- [Stored data entries]:
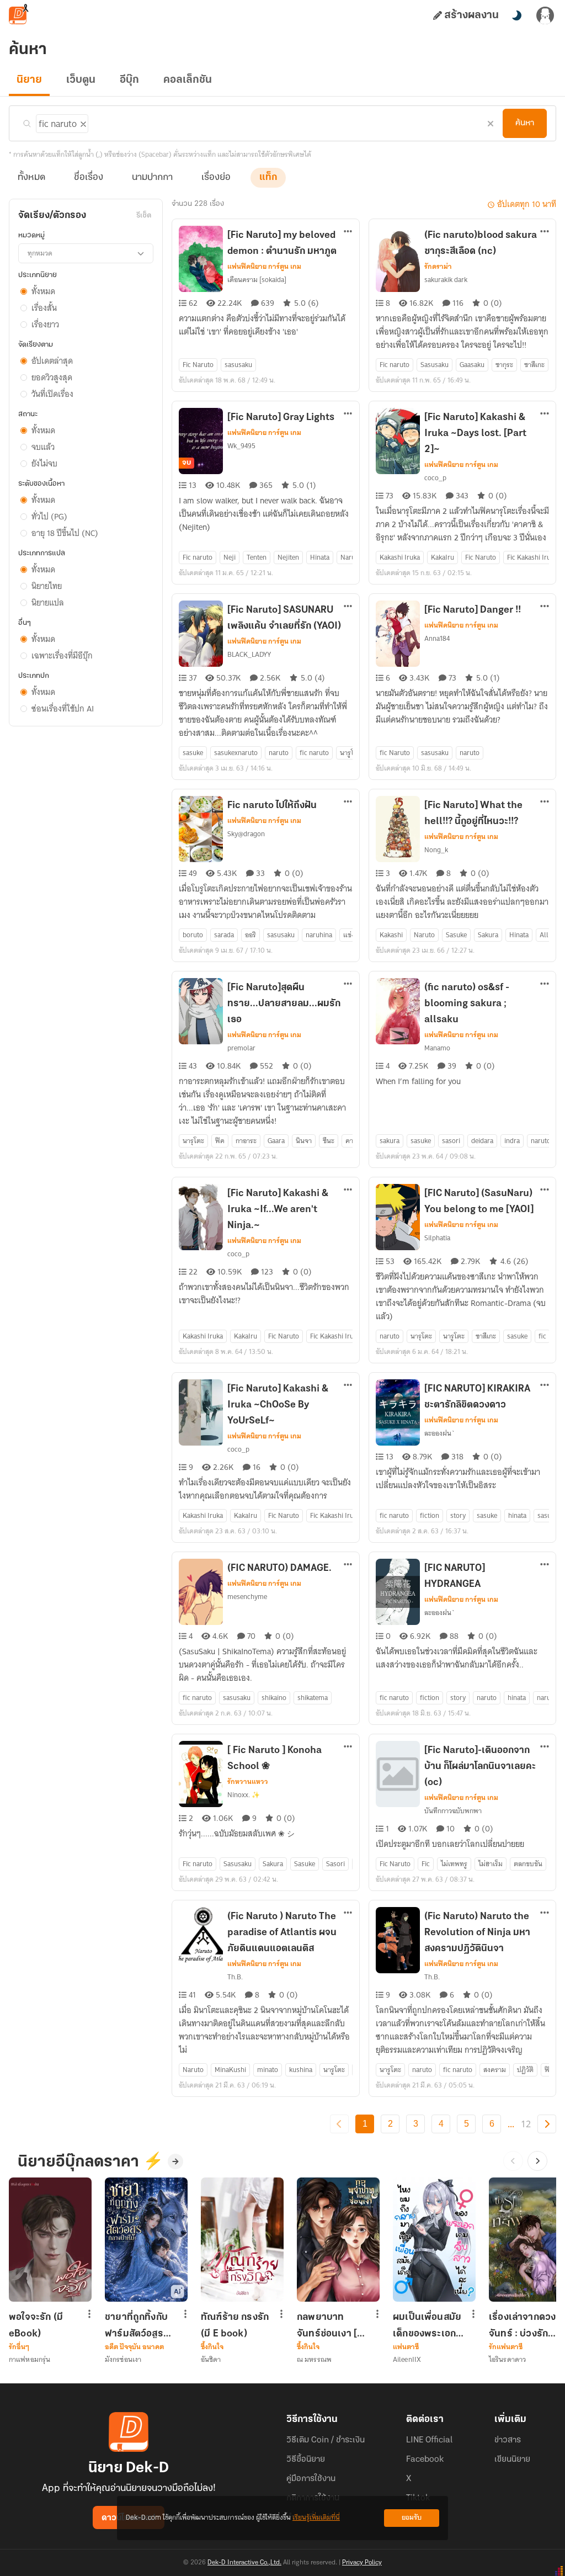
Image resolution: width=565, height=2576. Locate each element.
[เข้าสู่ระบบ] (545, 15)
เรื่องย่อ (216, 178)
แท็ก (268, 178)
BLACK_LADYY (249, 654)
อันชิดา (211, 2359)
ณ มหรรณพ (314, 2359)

- [WHAT TO WORK ON]: Could you restate every record above word for word, dropping the pictures?

- [OUTPUT OF THE EXERCISE]:
Image resolution: width=565, height=2576. Locate each element.
[เข้าสู่ระบบ] (545, 15)
เรื่องย่อ (216, 178)
แท็ก (268, 178)
BLACK_LADYY (249, 654)
อันชิดา (211, 2359)
ณ มหรรณพ (314, 2359)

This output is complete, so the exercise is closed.